TOC
There’s a lot of buzz in the geoscience community around data science and machine learning applications. However, these topics are not the starting point in journey that those who use these tools took. Additionally, not all geoscientists need to know how to tune machine learning models, interpret regression coefficients, or understand the basis of natural language processing. This is actually an incredibly small subset. What the vast majority geoscientists need to do is manipulate, summarize, interpret, and display data (often with a spatial component), which many geoscientists still struggle with.

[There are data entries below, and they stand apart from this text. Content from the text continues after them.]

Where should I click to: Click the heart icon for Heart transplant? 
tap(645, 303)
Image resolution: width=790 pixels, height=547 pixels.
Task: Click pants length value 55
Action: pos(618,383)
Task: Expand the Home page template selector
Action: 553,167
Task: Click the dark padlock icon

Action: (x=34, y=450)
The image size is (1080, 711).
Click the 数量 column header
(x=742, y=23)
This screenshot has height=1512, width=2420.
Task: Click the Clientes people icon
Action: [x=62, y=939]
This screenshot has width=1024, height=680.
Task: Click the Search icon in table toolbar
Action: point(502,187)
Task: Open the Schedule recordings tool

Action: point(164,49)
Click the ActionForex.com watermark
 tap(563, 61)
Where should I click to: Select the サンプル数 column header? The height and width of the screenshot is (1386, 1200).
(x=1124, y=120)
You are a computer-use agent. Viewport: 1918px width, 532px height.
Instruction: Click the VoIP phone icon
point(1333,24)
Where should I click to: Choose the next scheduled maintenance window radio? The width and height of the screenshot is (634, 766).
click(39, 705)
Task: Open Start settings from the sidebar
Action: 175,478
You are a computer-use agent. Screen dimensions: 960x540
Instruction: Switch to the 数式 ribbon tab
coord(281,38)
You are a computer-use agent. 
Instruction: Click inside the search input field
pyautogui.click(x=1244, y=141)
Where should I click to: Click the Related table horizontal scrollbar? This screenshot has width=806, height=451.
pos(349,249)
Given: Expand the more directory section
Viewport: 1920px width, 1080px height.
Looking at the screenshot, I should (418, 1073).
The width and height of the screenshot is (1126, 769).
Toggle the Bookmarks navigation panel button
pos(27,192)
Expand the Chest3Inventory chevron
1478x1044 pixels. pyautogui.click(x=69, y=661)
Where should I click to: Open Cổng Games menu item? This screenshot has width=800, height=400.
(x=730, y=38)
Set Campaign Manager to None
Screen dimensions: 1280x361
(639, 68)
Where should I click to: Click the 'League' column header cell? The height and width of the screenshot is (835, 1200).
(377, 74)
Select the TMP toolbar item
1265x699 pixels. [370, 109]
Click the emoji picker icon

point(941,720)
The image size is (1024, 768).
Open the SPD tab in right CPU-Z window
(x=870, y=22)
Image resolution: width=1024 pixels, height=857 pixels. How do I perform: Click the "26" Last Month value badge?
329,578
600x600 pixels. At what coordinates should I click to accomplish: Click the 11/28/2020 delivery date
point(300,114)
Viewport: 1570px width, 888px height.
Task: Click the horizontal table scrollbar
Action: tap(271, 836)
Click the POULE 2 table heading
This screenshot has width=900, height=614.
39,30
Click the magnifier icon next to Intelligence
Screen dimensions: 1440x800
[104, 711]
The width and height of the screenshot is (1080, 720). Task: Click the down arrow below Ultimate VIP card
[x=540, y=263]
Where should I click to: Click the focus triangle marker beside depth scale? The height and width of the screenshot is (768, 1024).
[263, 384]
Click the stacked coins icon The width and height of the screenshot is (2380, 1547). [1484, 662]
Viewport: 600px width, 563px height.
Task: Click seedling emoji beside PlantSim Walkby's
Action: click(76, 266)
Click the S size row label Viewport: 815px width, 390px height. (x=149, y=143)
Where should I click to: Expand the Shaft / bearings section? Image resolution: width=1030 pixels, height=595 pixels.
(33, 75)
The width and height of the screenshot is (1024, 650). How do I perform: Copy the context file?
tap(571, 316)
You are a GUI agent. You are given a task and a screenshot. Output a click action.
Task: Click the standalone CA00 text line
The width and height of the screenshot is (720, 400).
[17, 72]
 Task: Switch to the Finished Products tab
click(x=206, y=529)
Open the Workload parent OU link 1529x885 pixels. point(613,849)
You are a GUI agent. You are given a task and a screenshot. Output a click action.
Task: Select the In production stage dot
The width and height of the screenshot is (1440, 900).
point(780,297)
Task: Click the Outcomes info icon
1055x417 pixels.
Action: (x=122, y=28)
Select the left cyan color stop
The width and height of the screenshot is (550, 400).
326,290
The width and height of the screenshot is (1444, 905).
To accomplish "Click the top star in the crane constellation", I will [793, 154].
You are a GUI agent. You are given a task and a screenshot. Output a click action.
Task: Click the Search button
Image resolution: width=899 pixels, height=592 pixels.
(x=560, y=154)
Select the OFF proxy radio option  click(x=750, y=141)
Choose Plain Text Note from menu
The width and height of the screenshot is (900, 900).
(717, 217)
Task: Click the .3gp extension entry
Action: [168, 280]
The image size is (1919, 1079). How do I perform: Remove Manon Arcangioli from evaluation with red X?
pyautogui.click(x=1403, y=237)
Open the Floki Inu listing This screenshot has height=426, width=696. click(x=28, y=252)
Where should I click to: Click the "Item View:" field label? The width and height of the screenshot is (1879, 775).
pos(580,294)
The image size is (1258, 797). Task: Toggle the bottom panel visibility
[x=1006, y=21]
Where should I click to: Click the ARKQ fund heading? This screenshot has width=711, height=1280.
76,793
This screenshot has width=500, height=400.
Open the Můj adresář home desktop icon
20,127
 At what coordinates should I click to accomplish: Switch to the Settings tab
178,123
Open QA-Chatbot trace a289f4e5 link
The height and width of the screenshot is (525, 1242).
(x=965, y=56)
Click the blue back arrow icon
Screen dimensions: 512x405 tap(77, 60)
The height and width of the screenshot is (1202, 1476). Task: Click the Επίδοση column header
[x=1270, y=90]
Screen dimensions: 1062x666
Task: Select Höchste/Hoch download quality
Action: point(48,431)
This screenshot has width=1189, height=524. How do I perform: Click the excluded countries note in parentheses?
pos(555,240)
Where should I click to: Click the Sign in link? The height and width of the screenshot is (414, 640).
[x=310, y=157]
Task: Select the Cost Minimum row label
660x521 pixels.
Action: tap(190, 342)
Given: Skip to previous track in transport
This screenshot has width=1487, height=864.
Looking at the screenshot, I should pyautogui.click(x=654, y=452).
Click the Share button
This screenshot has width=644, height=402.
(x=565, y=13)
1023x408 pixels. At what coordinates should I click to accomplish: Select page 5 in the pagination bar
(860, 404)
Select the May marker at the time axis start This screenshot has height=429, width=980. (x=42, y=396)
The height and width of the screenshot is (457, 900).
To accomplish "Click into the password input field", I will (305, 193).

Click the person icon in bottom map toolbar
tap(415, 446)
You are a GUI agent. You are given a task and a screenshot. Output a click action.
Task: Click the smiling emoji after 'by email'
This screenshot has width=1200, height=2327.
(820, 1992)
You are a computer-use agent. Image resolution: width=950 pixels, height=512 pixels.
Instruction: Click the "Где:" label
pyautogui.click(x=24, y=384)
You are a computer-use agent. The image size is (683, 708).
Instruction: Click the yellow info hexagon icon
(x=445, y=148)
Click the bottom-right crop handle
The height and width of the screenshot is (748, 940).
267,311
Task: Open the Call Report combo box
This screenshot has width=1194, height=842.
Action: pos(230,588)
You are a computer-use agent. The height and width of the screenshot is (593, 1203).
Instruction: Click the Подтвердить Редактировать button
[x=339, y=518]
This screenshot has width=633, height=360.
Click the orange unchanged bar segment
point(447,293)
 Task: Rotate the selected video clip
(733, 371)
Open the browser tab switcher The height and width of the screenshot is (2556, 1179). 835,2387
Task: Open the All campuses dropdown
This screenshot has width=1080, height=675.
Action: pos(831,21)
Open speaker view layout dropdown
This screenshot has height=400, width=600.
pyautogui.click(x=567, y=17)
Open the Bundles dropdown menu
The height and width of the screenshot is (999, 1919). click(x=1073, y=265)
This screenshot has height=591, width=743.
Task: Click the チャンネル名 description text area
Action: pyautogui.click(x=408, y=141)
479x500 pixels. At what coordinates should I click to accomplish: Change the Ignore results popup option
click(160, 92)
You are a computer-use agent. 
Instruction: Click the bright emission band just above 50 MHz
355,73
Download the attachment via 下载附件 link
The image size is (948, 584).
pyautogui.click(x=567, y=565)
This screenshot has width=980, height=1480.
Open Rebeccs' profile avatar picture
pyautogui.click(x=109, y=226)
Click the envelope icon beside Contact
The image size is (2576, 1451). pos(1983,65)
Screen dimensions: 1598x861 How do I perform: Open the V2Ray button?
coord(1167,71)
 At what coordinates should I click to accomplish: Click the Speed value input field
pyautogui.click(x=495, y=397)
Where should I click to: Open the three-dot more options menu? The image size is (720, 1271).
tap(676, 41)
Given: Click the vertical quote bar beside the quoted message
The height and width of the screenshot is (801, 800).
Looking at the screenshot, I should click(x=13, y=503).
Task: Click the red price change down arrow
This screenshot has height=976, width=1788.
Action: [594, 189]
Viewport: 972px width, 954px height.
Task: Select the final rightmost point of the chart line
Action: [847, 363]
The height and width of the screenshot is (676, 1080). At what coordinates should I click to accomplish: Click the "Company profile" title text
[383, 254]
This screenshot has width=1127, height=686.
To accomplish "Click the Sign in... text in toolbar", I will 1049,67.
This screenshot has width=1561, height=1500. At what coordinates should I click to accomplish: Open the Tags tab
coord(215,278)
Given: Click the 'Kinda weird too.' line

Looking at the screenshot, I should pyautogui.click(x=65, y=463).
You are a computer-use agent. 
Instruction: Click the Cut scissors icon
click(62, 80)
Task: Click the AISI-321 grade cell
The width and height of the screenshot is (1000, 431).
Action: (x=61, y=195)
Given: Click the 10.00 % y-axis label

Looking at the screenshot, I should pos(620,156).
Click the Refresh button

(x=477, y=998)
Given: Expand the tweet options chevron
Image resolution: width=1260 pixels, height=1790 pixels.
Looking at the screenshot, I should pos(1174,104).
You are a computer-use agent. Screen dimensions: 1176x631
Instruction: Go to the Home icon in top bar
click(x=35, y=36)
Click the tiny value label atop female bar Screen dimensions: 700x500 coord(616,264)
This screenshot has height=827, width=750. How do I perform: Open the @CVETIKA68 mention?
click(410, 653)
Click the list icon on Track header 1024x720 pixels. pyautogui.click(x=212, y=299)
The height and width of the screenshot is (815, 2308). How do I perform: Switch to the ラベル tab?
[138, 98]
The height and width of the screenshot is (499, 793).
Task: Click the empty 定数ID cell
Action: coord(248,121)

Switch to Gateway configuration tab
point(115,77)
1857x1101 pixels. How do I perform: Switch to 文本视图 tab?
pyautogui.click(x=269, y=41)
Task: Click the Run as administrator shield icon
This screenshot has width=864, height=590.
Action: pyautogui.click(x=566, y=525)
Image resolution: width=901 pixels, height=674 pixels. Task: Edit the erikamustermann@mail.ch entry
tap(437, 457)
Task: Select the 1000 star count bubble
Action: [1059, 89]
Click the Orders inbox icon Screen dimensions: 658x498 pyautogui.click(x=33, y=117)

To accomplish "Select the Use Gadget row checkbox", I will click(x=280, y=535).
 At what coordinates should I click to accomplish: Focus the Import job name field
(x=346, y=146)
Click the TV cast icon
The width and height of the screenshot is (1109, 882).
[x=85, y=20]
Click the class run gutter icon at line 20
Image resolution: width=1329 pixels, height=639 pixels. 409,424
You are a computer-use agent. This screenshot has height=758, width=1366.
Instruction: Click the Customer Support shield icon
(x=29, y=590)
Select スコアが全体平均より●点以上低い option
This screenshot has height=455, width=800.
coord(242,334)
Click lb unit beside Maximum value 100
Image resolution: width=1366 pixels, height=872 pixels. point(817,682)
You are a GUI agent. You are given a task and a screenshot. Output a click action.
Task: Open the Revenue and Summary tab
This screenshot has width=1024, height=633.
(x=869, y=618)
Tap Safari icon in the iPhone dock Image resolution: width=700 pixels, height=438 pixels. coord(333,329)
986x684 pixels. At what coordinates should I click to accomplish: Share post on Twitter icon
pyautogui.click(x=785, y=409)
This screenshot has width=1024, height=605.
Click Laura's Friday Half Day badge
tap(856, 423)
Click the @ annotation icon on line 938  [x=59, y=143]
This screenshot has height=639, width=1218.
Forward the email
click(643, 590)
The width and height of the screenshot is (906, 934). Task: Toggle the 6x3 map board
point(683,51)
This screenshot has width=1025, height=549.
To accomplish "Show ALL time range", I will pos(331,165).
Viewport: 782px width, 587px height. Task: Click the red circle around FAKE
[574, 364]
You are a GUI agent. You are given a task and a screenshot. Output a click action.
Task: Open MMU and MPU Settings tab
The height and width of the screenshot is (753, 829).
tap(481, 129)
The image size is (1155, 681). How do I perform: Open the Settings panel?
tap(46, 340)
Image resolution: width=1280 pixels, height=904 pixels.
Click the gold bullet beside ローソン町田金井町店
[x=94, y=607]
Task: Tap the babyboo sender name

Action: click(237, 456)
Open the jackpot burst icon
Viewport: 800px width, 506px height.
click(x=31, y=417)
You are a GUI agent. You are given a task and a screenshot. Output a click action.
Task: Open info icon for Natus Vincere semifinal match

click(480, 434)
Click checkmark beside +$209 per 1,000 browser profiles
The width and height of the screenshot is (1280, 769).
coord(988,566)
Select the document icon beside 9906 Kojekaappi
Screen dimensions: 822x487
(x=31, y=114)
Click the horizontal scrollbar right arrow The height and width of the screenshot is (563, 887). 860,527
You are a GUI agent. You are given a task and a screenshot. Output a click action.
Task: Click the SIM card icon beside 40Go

Core competency of modern geoscientists
Geoscientists interact with all sorts of data to understand earth system processes: analog data (e.g. paper maps or core logs), unstructured data (a folder of associated .csv or .shp files), and structured data (e.g., drilling databases). Because of this, digital geoscientists need all manor of skills to wrangle data in to datasets they can then derive insights from. I would say there are three main core competencies that are required of modern geoscientists working in a digital framework.
-
Fundamental data types
- fundamental data structures
- spatial vs non spatial
- vector vs raster
- projections
- implicit vs. explicit modelling
-
Data wrangling
- data combinations and links - non/spatial joins, parent-child relationships
- summarized - non/spatial summaries to calculate descriptive statistics
- transformed - long-to-narrow transformations, interpolation, points-to-raster and vice versa.
-
Data visualization
- numeric, categorical, tabular, time series, etc.
- cartographic skills
In my experience, these topics were covered in a disparate collection of classes that I had to seek out, some in university and other through MOOCs. Skills beyond these core competencies (e.g., statistical methods, machine learning) are used by a small subset of geoscientists. Exposure to them is great, as it may spark the interest of some students, but everyone needs to be able to make a map and summarize data.
Progression
The main hurdle I’ve noted from friends and colleagues in learning digital skills is the abstract working space of programming workspaces. If that’s the case, then a fundamental education in data transformation in Excel or a geographic information system (GIS) is much more approachable. Introduction to problem solving can then be done with a GIS modeler where geoprocessing tools are strung together from inputs to create a desired output, or an Excel macro where steps can be physically mapped out. A key point here is that not everyone needs to progress onwards from this point. If students finish their undergraduate education with a high level of Excel or GIS fluency, that would be incredible. However, I do believe that exposure to programming is desirable in the modern workforce, but not required by any stretch. Below are some key scaffolding steps for each step along the way.
- Excel - there is a reason Excel rules the world, it is easy to use and very powerful.
- formulas - things like v-lookup introduce indexing
- data conversions - reading .csv, long to narrow transformations
- visualization
- extend to macros (recorded or in VBA) to automate tasks
- GIS
- spatial data - raster vs. vector and projections. Vector files are just like Excel, but with build in geometry.
- data types - spatial file formats are composed of attributes that are numeric, integer, boolean,
- joins, column calculations, spatial summaries, model building - These are largely extensions of Excel formulas but run with simple commands.
- introduction to digitalisation through map rectification and digitization.
- Basic Programming language - repeat the same as above. Geoscience specific programming packages.
- Introduction to Machine learning and descriptive and inferential statistics - there are a million ways to skin this cat.
Why is a GIS the best entry point?
I firmly believe that my early introduction to GIS during my undergrad made learning programming and later data science fundamentals very easy. Before doing any programming, I had already done spatial joins, summaries, and lots of data visualization. These are the core of modern data science approaches and should be the focus of each step of the progression. Along with learning about data structures and doing some basic scripting through visual models and macros. Along with the introduction of concepts, a GIS interface is much more tactile than a programming development space, which for largely analog geologists, is more approachable. From the GIS that friendly graphical user interface can slowly be stripped away and students can move into a more abstract space where all the loaded data is “still there” but not visually represented until you ask for it to be.
Conclusion/TL:DR
Geologist, on the whole, are a very analog type of scientists (geophysicists not so much). As such, we should recognize that and not let it be a limitation when it comes to embracing digital workflows and the capabilities of the modern computing landscape. There are many options to build digital capacity in geoscience education, where students can progress from tactile graphical user interfaces, to more abstract programming languages, and then apply those skills to model or predict earth system phenomena. Not every student needs to be able to design neural networks, but every student should be able to wrangle .csv’s, make a map, and summarize a digital dataset.